Before I get to the bogus issue of domestic spending, let's look at the 
policies the new wave of conservative Bush bashers refuses to criticize.

Mr. Bush's new conservative critics don't say much about the issue that most 
disturbs the public, the quagmire in Iraq. That's not surprising. 
Commentators who acted as cheerleaders in the run-up to war, and in many 
cases questioned the patriotism of those of us who were skeptical, can't 
criticize the decision to start this war without facing up to their own 
complicity in that decision.

Nor, after years of insisting that things were going well in Iraq and 
denouncing anyone who said otherwise, is it easy for them to criticize Mr. 
Bush's almost surreal bungling of the war. (William Kristol of The Weekly 
Standard is the exception; he says that we never made a "serious effort" in 
Iraq, which will come as news to the soldiers.)

Meanwhile, the continuing allegiance of conservatives to tax cuts as the 
universal policy elixir prevents them from saying anything about the real 
sources of the federal budget deficit, in particular Mr.

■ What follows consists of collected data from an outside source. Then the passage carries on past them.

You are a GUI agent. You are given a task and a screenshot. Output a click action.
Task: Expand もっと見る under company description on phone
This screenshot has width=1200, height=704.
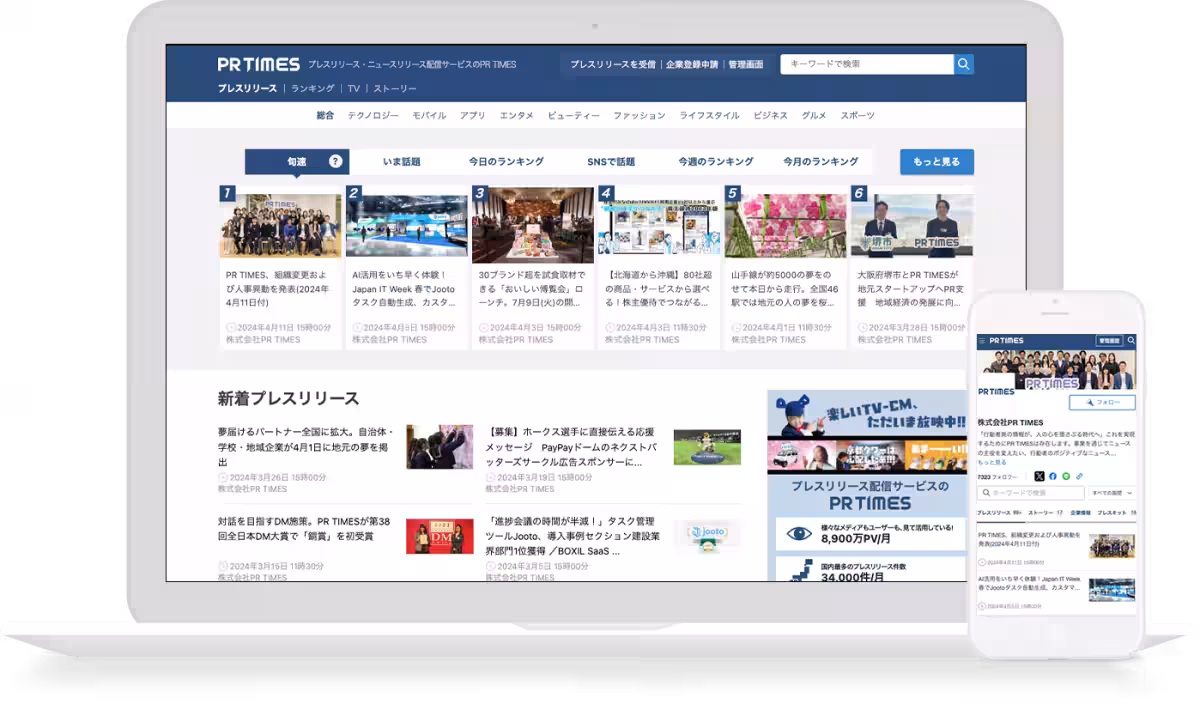click(992, 462)
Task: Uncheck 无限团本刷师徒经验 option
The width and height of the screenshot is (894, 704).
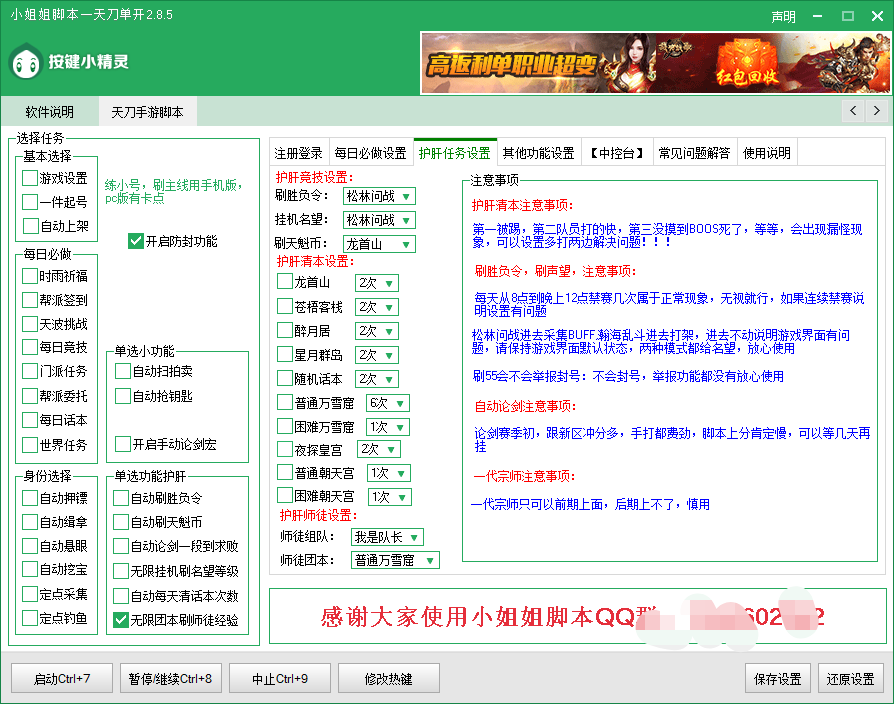Action: click(x=121, y=620)
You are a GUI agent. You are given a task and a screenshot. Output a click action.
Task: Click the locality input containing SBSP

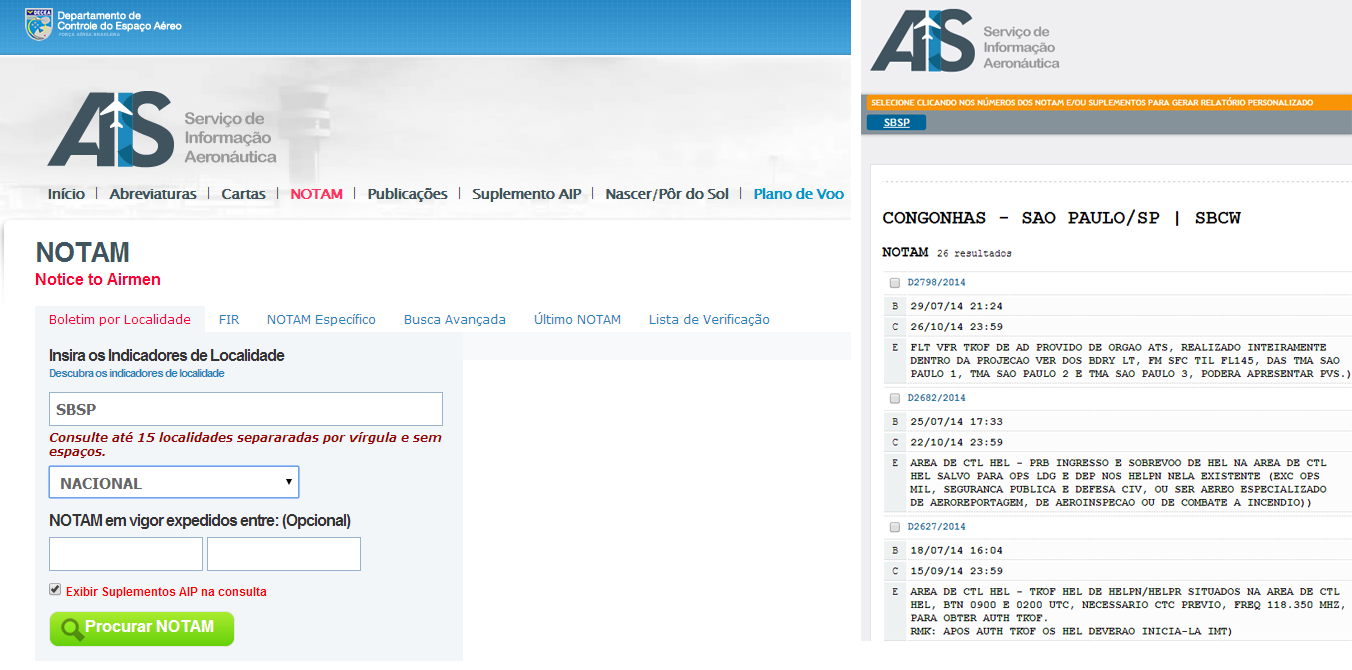pyautogui.click(x=245, y=409)
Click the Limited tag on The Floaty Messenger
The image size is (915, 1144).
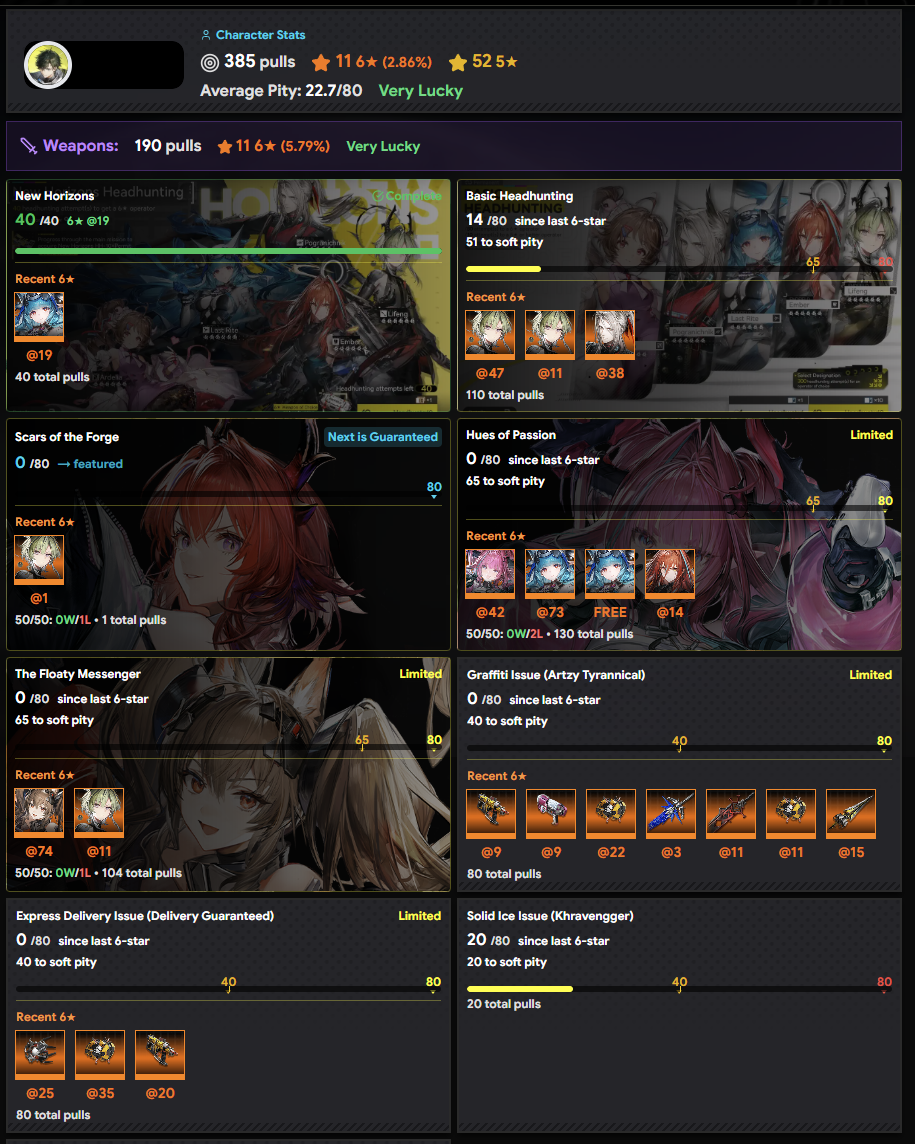[420, 674]
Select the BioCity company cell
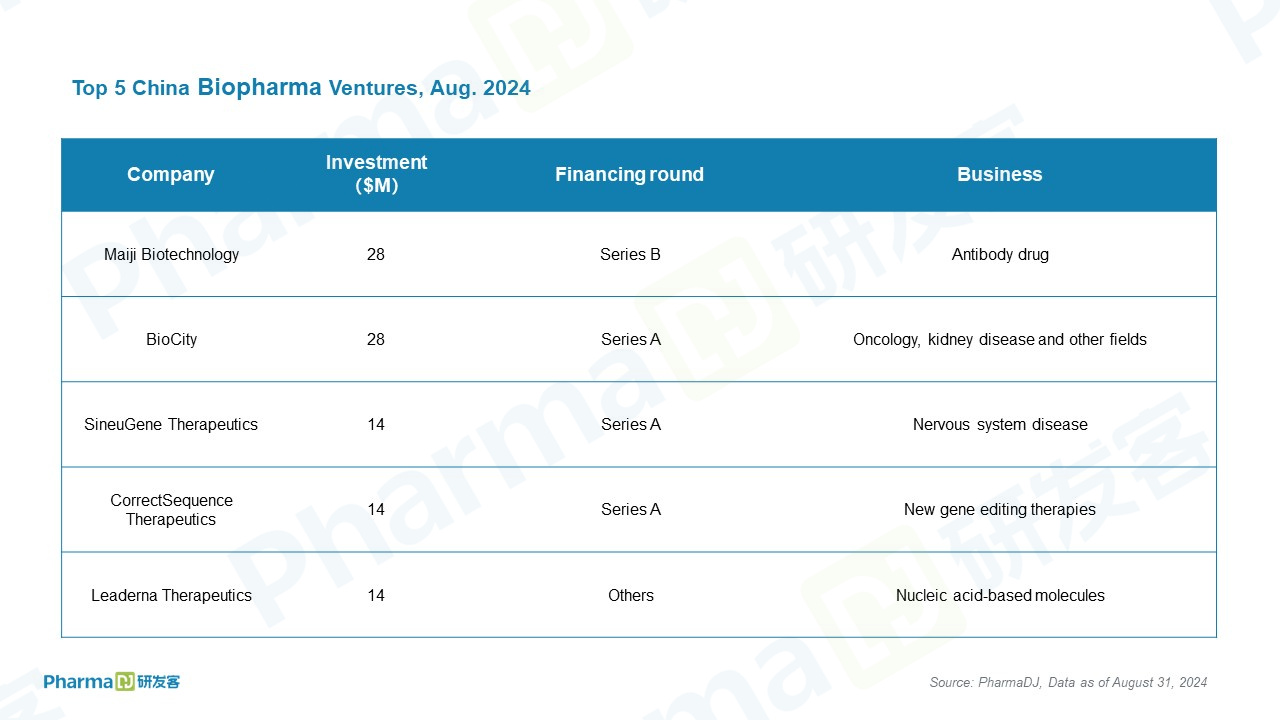 coord(172,339)
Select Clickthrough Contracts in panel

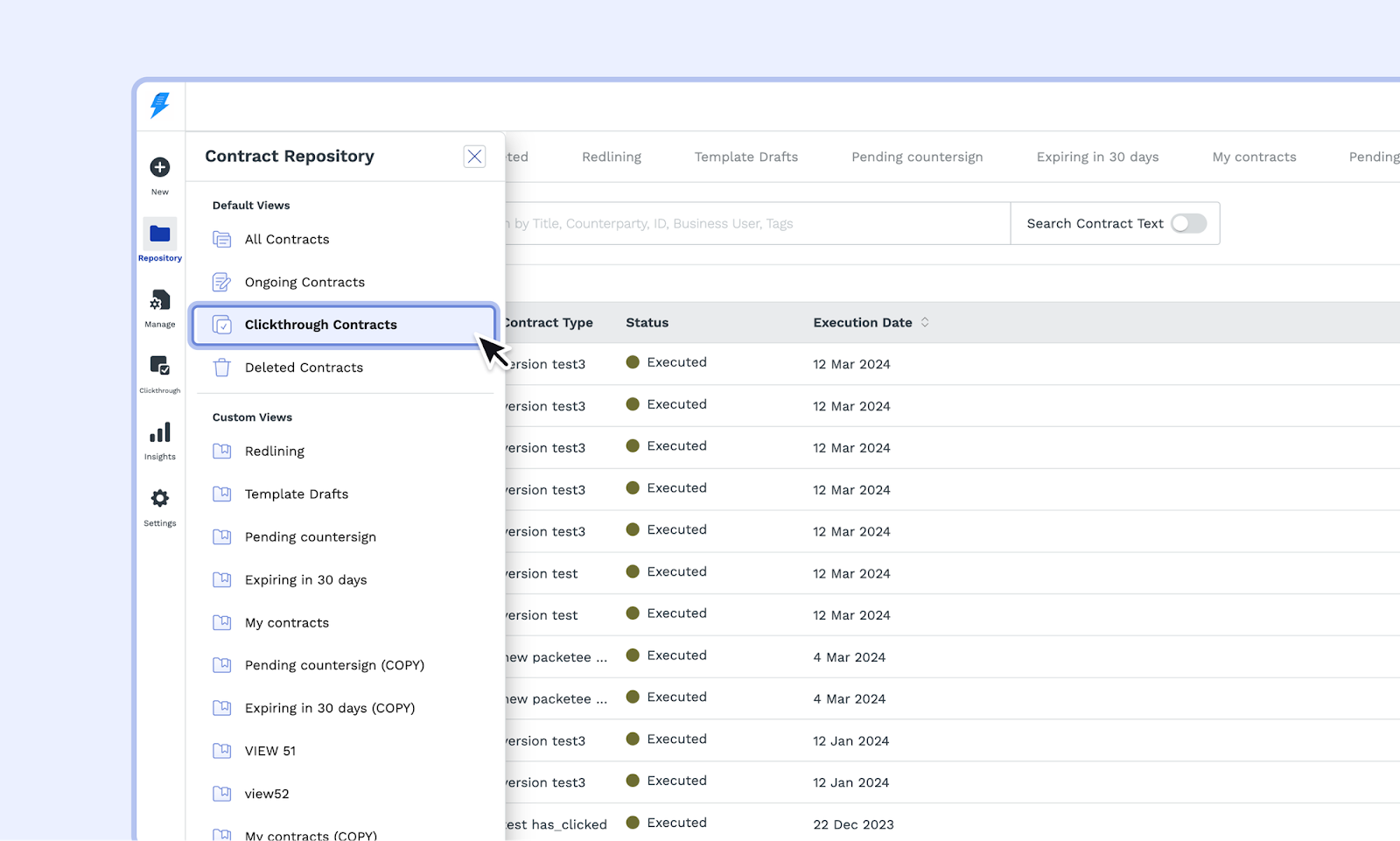[x=320, y=325]
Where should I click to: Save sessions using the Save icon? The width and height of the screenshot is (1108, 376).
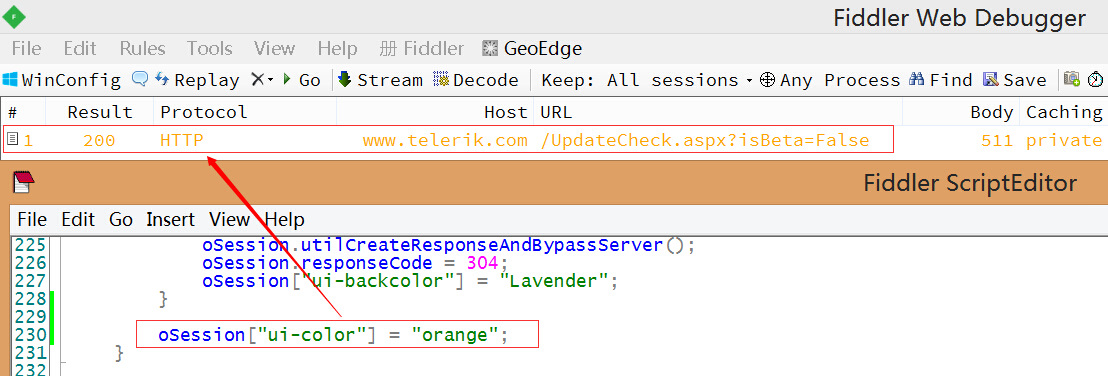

Bush's 
unprecedented decision to cut taxes in the middle of a war. (My colleague 
Bob Herbert points out that the Iraq hawks chose to fight a war with other 
people's children. They chose to fight it with other people's money, too.)

They can't even criticize Mr. Bush for the systematic dishonesty of his 
budgets. For one thing, that dishonesty has been apparent for five years. 
More than that, some prominent conservative commentators actually celebrated 
the administration's dishonesty. In 2001 Time.com blogger Andrew Sullivan, 
writing in The New Republic, conceded that Mr. Bush wasn't truthful about 
his economic policies. But Mr. Sullivan approved of the deception: "Bush has 
to obfuscate his real goals of reducing spending with the smokescreen of 
'compassionate conservatism.' " As Berkeley's Brad DeLong puts it on his 
blog, conservatives knew that Mr. Bush was lying about the budget, but they 
thought they were in on the con.

So what's left? Well, it's safe for conservatives to criticize Mr. Bush for 
presiding over runaway growth in domestic spending, because that implies 
that he betrayed his conservative supporters. There's only one problem with 
this criticism: it's not true.

It's true that federal spending as a percentage of G.D.P. rose between 2001 
and 2005. But the great bulk of this increase was accounted for by increased 
spending on defense and homeland security, including the costs of the Iraq 
war, and by rising health care costs.

Conservatives aren't criticizing Mr. Bush for his defense spending. Since 
the Medicare drug program didn't start until 2006, the Bush administration 
can't be blamed for the rise in health care costs before then. Whatever 
other fiscal excesses took place weren't large enough to play more than a 
marginal role in spending growth.

So where does the notion of Bush the big spender come from? In a direct 
sense it comes largely from Brian Riedl of the Heritage Foundation, who 
issued a report last fall alleging that government spending was out of 
control. Mr. Riedl is very good at his job; his report shifts artfully back 
and forth among various measures of spending (nominal, real, total, 
domestic, discretionary, domestic discretionary), managing to convey the 
false impression that soaring spending on domestic social programs is a 
major cause of the federal budget deficit without literally lying.

But the reason conservatives fall for the Heritage spin is that it suits 
their purposes. They need to repudiate George W. Bush, but they can't admit 
that when Mr. Bush made his key mistakes - starting an unnecessary war, and 
using dishonest numbers to justify tax cuts - they were cheering him on.